Kind of, but not exactly. The article treats the channels as immutable, ie you can tell whether a channel is working or not by sending one packet. In this assumption, you'd have to send three packets for both sides to discover if all four ways work (server send, server receive, client send, client receive), but after that you'd need no more assurance.

In the two generals problem, the channel can fail at any time (which is what happens in real life), so no amount of handshakes can assure you. Because of the above, I don't agree with their conclusion that more handshakes is better. Either you assume immutable channels, so you only need three, or mutable channels that can fail any time, so you need infinite.

cortesoft · a year ago

> Either you assume immutable channels, so you only need three, or mutable channels that can fail any time, so you need infinite.

This is true if you only care about having 100% confidence.
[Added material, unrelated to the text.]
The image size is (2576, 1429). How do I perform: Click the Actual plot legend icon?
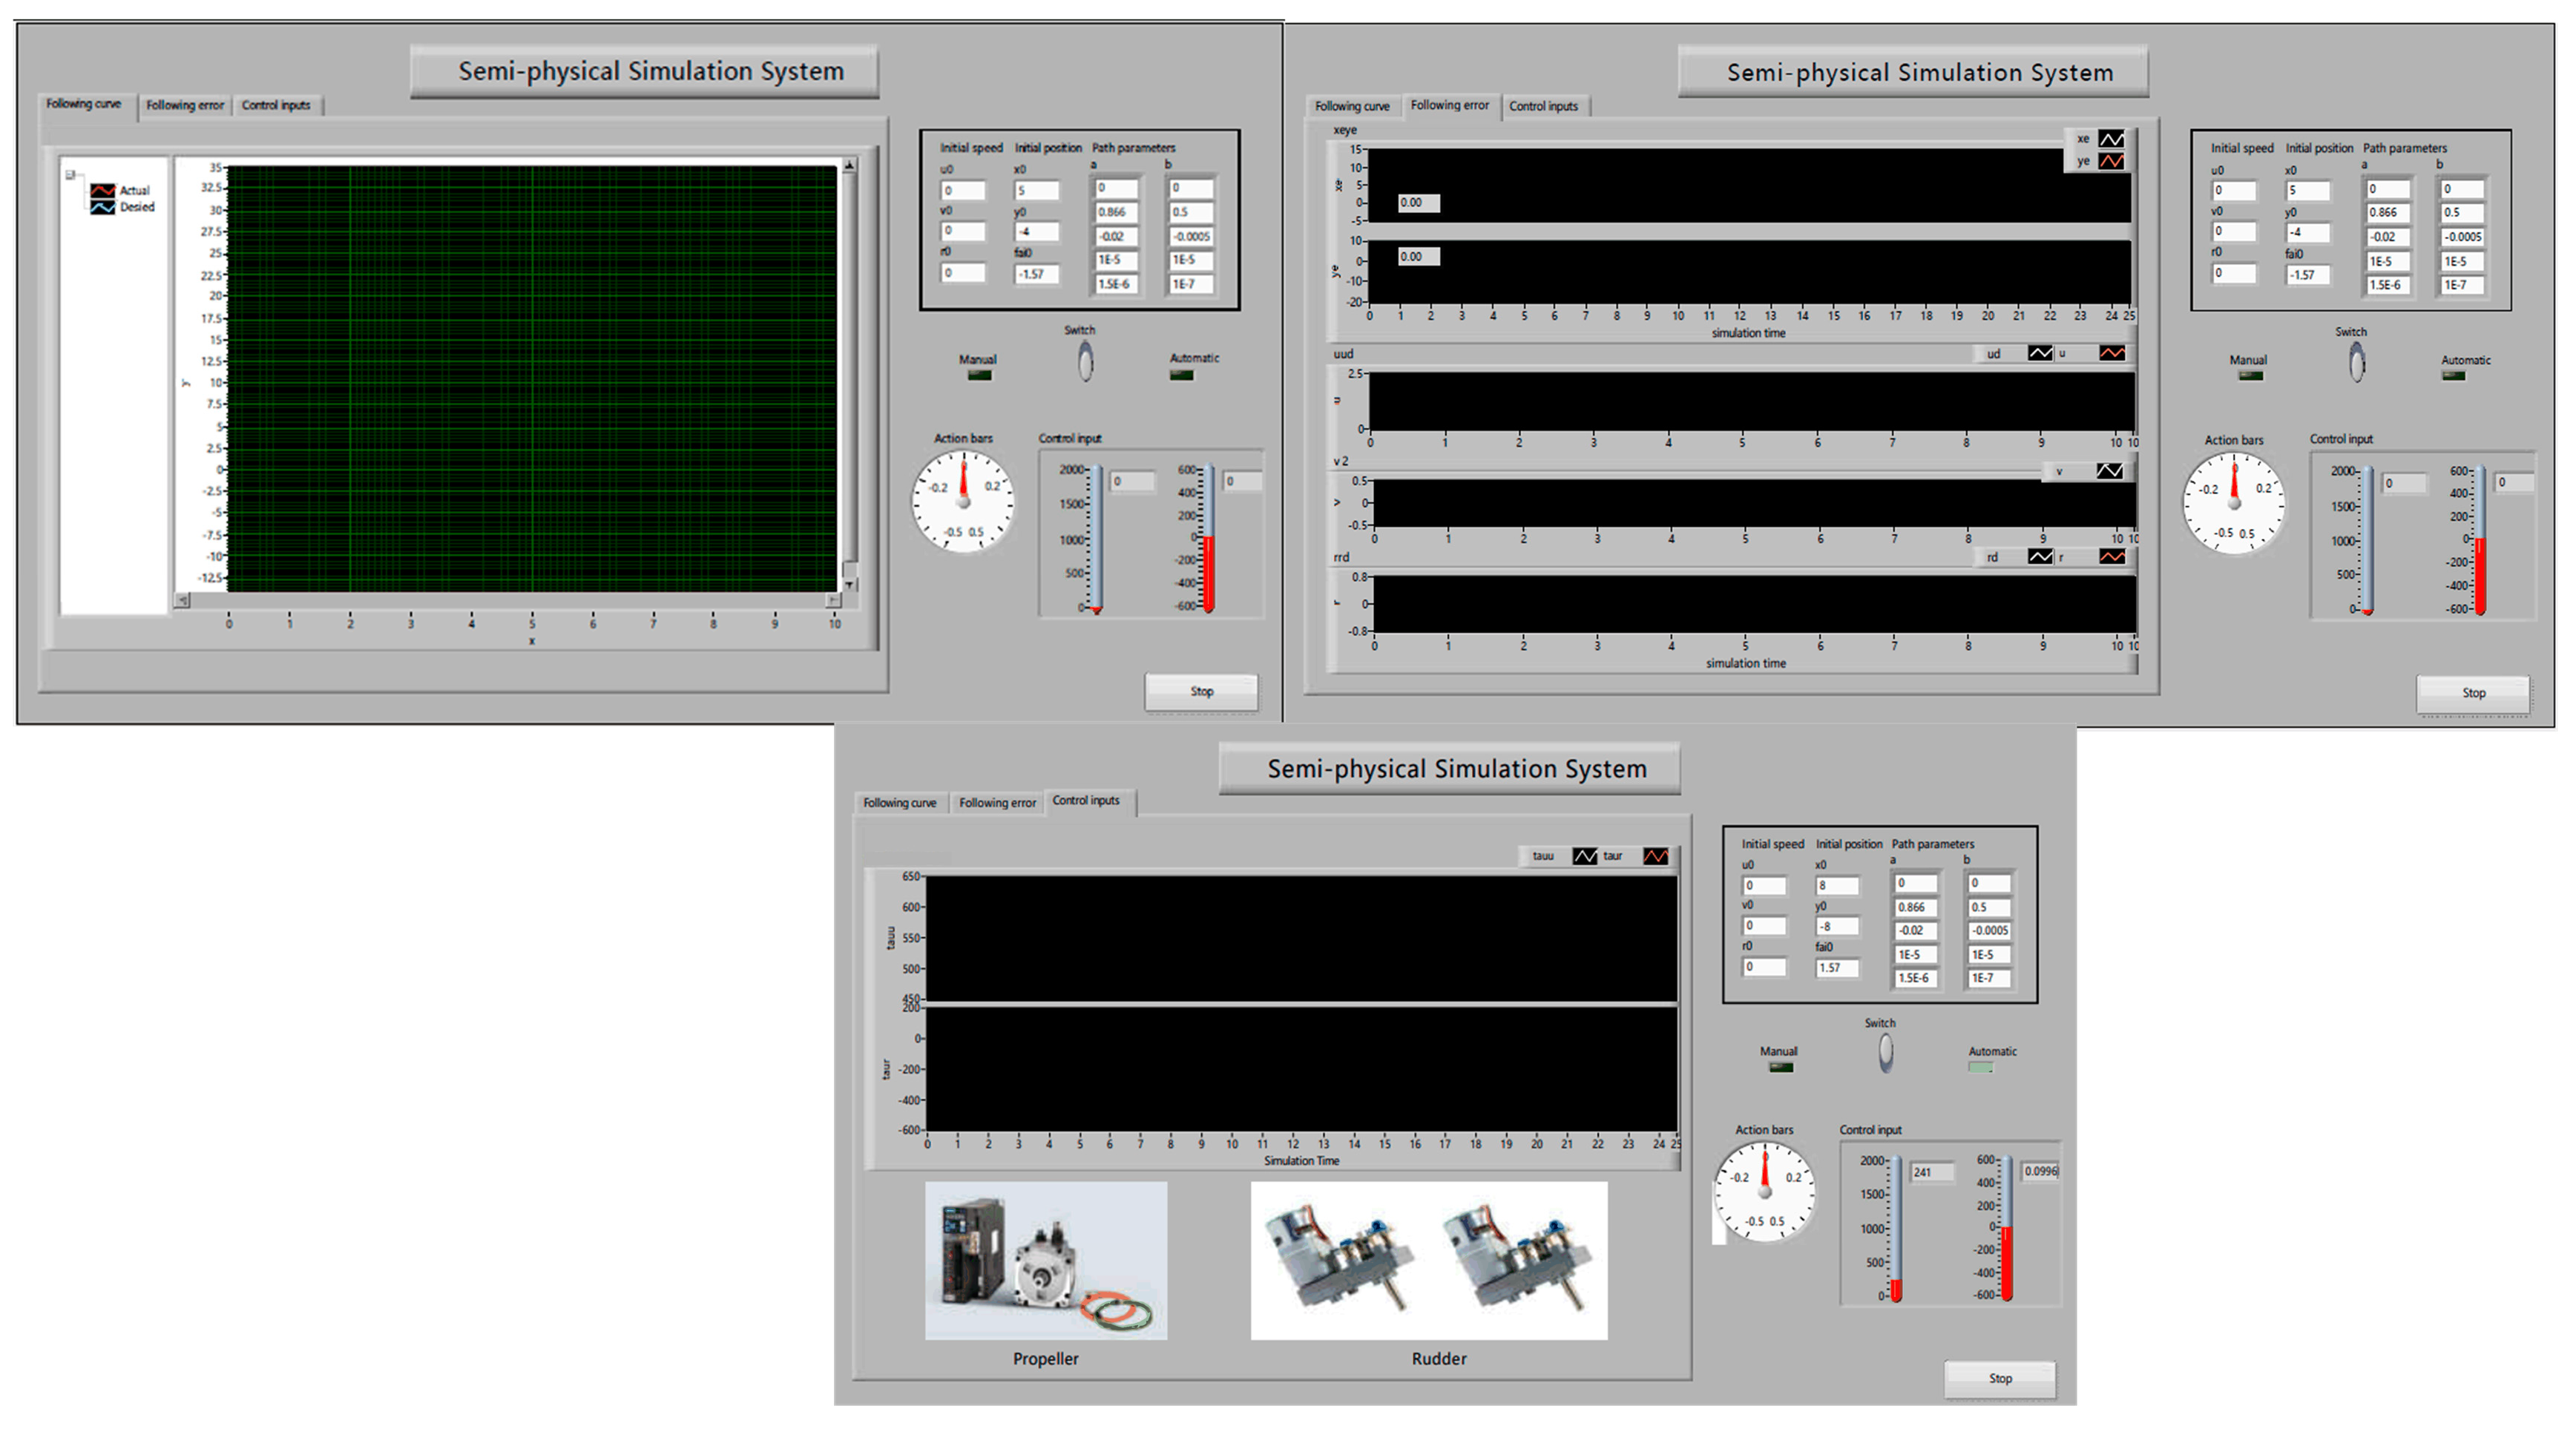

Sending more handshakes allows you to do statistical analysis to give you more confidence that the connection is reliable.

im3w1l · a year ago

Well it's quite common to assume a channel has failed if its inactive too long, with periodic keep-alive messages to ensure it doesn't go inactive in the case where there is nothing to say.

userbinator · a year ago

I've always found the bitfields in the TCP header to be either too loosely defined or the standard insufficiently lax, since there are many combinations that make theoretical sense but don't work well or at all in practice. E.g. SYN+ACK+FIN+DATA would be perfect for a very short-lived connection that transfers a single segment. IMHO they should've either just used a "state" field that enumerates all possible states a packet is intended to have, or usefully defined all the possible combinations of the flags.

krackers · a year ago

gorfian_robot · a year ago

back in the day we had some chats with Vint Cerf during the development of Delay-tolerant networking (DTN) for primarily for use in space scenarios (though there are other scenarios). no way SYN, SYN-ACK, ACK type was gonna cut it. I found a light overview here: https://www.quantamagazine.org/vint-cerfs-plan-for-building-...

stevecalifornia · a year ago

Pilots also do a 3 handshake exchange when handing over control to the other pilot.

Pilot: "You have the plane." Co-Pilot: "I have the plane." Pilot: "You have the plane."

The third statement is the pilot acknowledging that the transfer of control has completed. Without it, the co-pilot doesn't positively know that the pilot knows that control has been handed over.

As an aside, Air France 447 was a crash where the co-pilot was pulling back on the stick without the captain knowing. The captain couldn't understand why his controls weren't having the intended effect. Both pilots were making inputs, unaware of each other.